The image features a Venn diagram with five circles, each detailing a concept related to social equity and justice, such as understanding structural racism, repairing harm, promoting equity, building community power, and embedding accountability. Icons like hands shaking, a broken chain, gear, and roots illustrate these ideas. The diagram underscores the interconnectedness of these themes in fostering community equity and justice, presented in soft blue shades against a light backdrop.

Welcome to Module 1: Putting Principles to Practice: Achieving Safety by Advancing Racial Justice.

This Module provides foundational content for integrating racial justice principles into violence prevention efforts. The module describes five mutually reinforcing racial justice principles and examples of community action. It also offers descriptions of how to put racial justice principles into practice.

Why racial justice principles?

Imagine a future when we have eliminated hierarchies based on race. Institutions and systems are fair, power is shared equitably, and we have recognized, honored, and repaired the harms of generations of race-based violence and injustice in the United States. Everyone has access to the conditions that support their health and well-being across the life course, resulting in safety in our homes and communities.

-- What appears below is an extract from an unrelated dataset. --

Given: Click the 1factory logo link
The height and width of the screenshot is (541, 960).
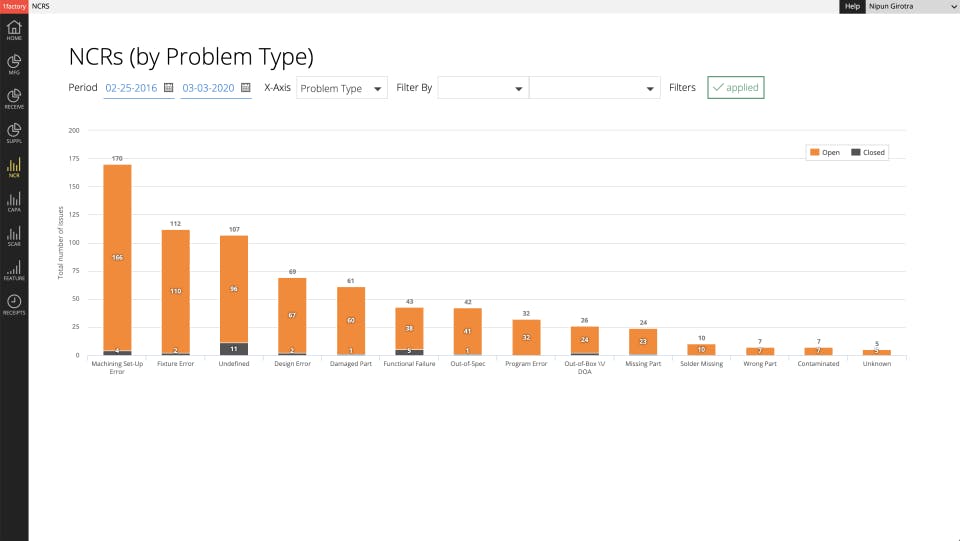Looking at the screenshot, I should [x=14, y=6].
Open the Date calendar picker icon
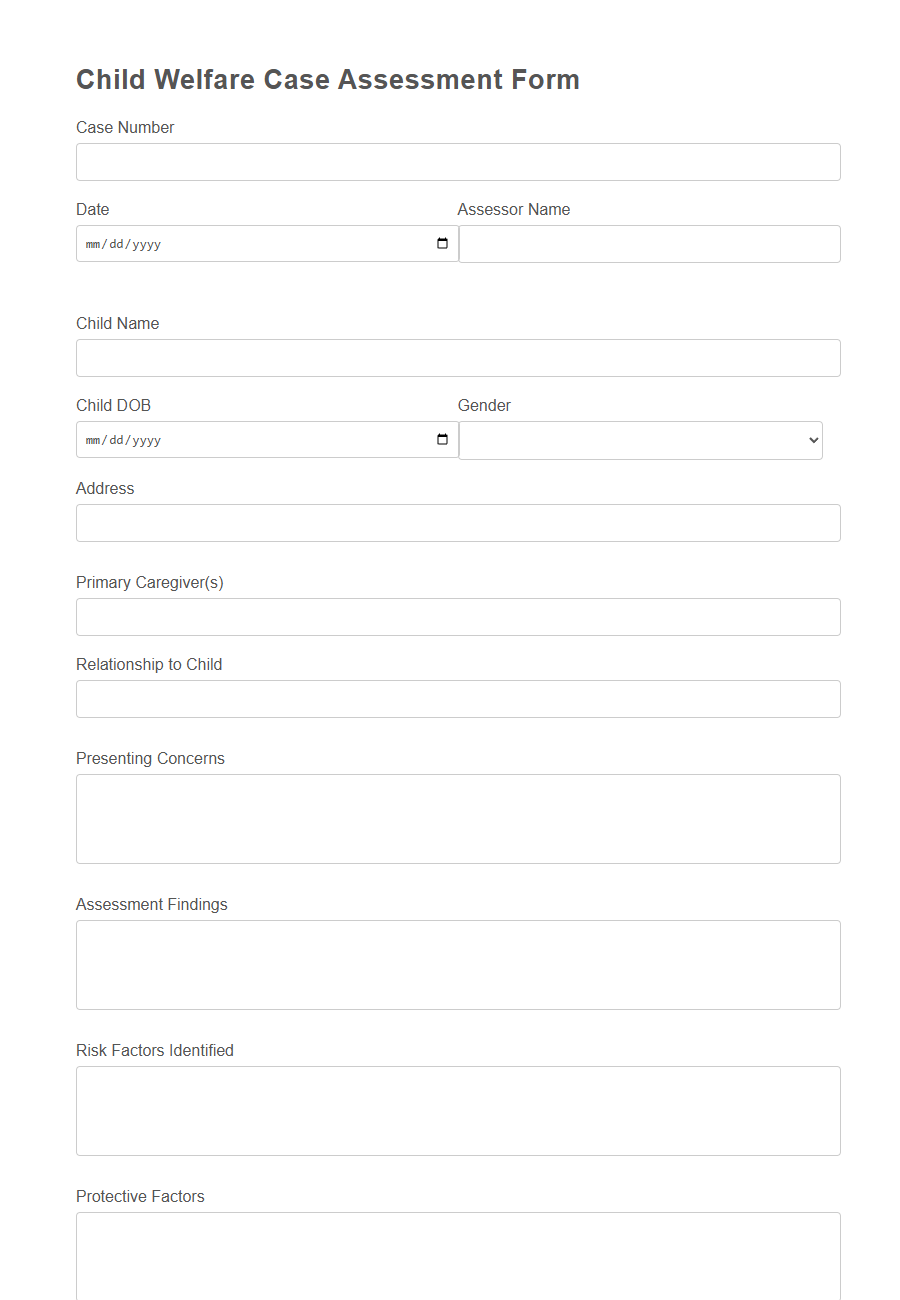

We can make such a future possible. It requires deliberate and sustained efforts to advance racial justice and transform the ways in which people have structured racism into our systems over generations.

The direct, cumulative, and generational impacts of structural racism are a primary driver of multiple forms of violence and the significant and pervasive inequities in rates of violence across racial groups. On the other hand, racial justice and other forms of social justice promote safety. Racial justice efforts build on the inherent strengths and assets and generational legacies of resistance and resilience within communities of color and all communities to build healthy, safe, equitable, interdependent, multicultural communities.

Addressing structural racism and advancing racial justice requires that we tell the truth about structural racism and systematically dismantle its many manifestations. It requires that we invest in the deep, painful, and necessary processes of individual and collective healing to ameliorate the harms of racism. And it demands that we accelerate and sustain structures, policies, practices, and programs that generate racial justice, in a manner that acknowledges harms of the past and ensures that the future is more racially just and safe. The opportunities for transformative growth are enormous, through putting racial justice principles into practice, and a commitment to continuous learning and improvement. The work requires commitment, patience, grace, and humility. By engaging in this work, individuals, organizations, and collaborative groups can become even more powerful agents of change to achieve racial justice as a necessary pathway to safety.